According to the company’s S-1:
“Our stores provide a sensory experience, including aromas of fresh coffee roasts and freshly baked bread, an array of vibrant colors across our produce displays, cheese experts describing selections of our over 600 artisanal cheeses, samples of our approximately 135 varieties of olive oil and free tastings of our delicious prepared foods. Our stores feature whimsical and informative signs designed to educate customers about the quality, origin and characteristics of our products, and offer tips and suggestions on food preparation and pairings. We encourage a high level of interaction among our employees and customers, which results in a more informed, engaged and satisfied customer. We believe the distinctive Fairway food shopping experience drives loyalty, referrals and repeat business.”
Sounds pretty good, huh?
But it’s not easy to pull off. Fairway requires an extensive supply chain system, and a majority of its perishables are delivered directly to the stores, rather than stored in warehouses, helping to to improve freshness and lower inventory costs.

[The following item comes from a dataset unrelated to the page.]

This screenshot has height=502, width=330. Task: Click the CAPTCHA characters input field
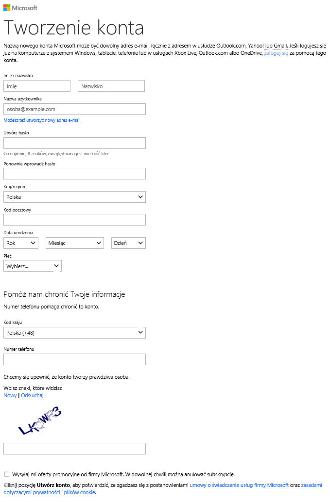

From 2010 to 2012, net sales increased by 38% to $554.9 and EBITDA increased by 49.8% to $35.8 million. Proceeds from the IPO will be a big help in continuing the growth.
Fairway plans to open two new stores in fiscal year 2014, and three to four stores per year after that. The company likely will move into New England and the District of Columbia.
The grocer did sustain damage from Superstorm Sandy, but it looks it had adequate insurance and has mostly recovered, so management is now free to focus on the IPO.
Tom Taulli runs the InvestorPlace blog IPO Playbook. He is also the author of “How to Create the Next Facebook” and “High-Profit IPO Strategies: Finding Breakout IPOs for Investors and Traders.”Follow him on Twitter at @ttaulli. As of this writing, he did not hold a position in any of the aforementioned securities.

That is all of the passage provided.